Because there are a growing number of marketing techniques that could be deployed, it does not mean they must all be used. The marketing mix is not a checklist that has to be completed. It is the skilful use of the right combination of techniques that are right for an individual company.

With marketing budgets under pressure our experience suggests that rather than re-think the whole budget most companies apply a percentage cut across the board and continue to allocate resource in the same mix as before. Many marketing communications budgets still have the same two high ticket items at the top of the list – ‘display advertising’ and ‘exhibitions’ – but are light on new online methods. Much evidence suggests that display advertising is in decline in the b-2-b sector. Consider the trends in the industrial media for example – card rates are heavily discounted, editorial pages are shrinking and filled with paid for advertorial from press releases, while publication intervals are increasing. Fortnightly publications are moving to monthly, monthly publications are producing amalgamated January/February issues and so on throughout the year. Meanwhile surveys suggest that fewer people look to magazines for information and recommendation or even read magazines, but turn to the Internet instead. This is reflected in sales lead analysis where few enquiries are attributed to publications as a source. Despite this, display advertising typically remains the top budget item.

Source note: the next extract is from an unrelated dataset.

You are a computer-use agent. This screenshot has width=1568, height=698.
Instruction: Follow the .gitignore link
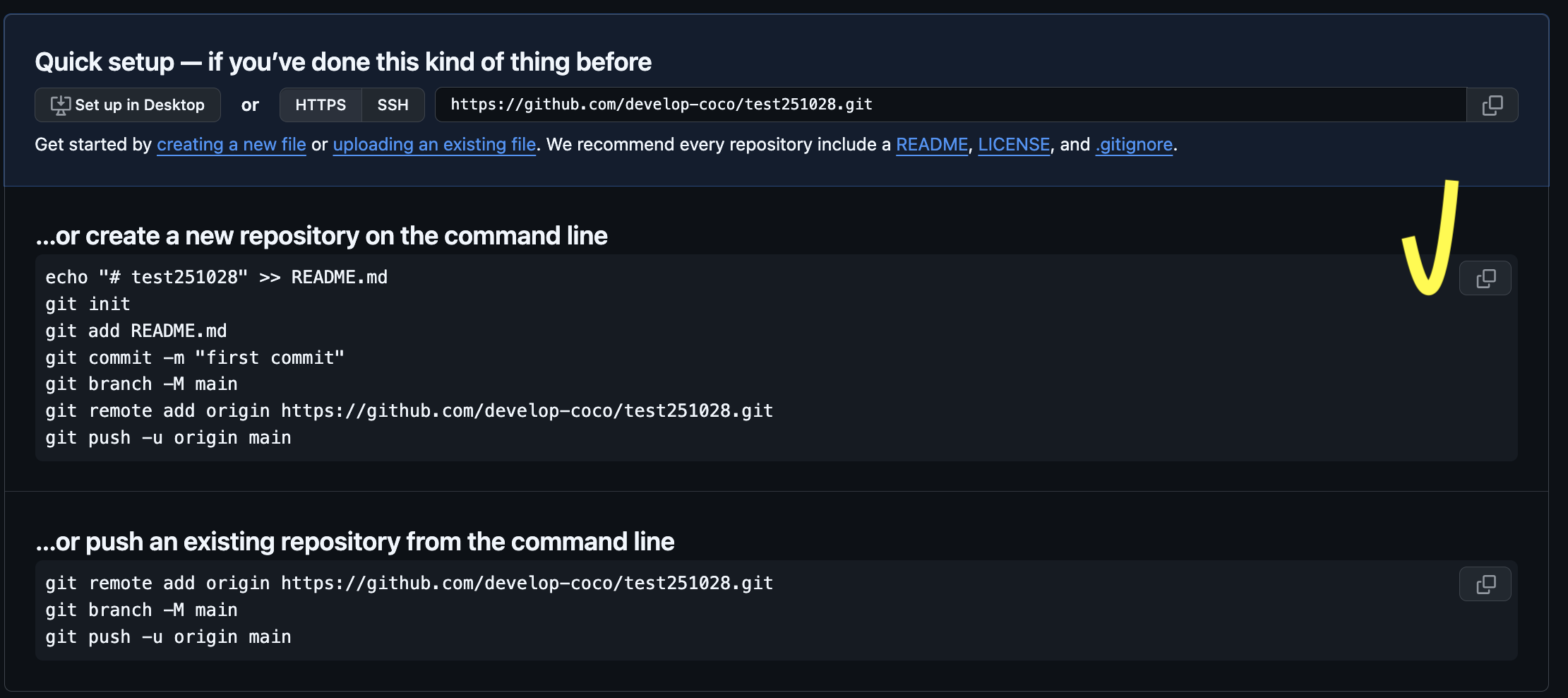coord(1133,144)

Exhibitions might actually cost even more if the ‘off budget items’ were included - travel costs, hotels, entertaining, opportunity cost of staff away from their regular duties. Despite the claims of exhibition promoters, customers and prospects find it increasingly difficult to justify the time away from the office when they can discover all the information they need on the Internet and if they need a product demonstration then the exhibition environment is distracting at the best. But exhibitors have evolved a ‘club’ mentality as they migrate around the country and world, seeing the same familiar faces of people that are actually their competitors not prospects. Exhibitor lounges contribute to the club mentality and re-enforce the concern that dropping out of a trade show leaves the field open to competitors to benefit. Again sales lead analysis for exhibition-generated enquiries is at best disappointing.

Because the traditional promotional methods take up so much of the marketing budget it is difficult for new opportunities to get a look in. The next few blogs will put some of the sacred cows of marketing communication up for examination.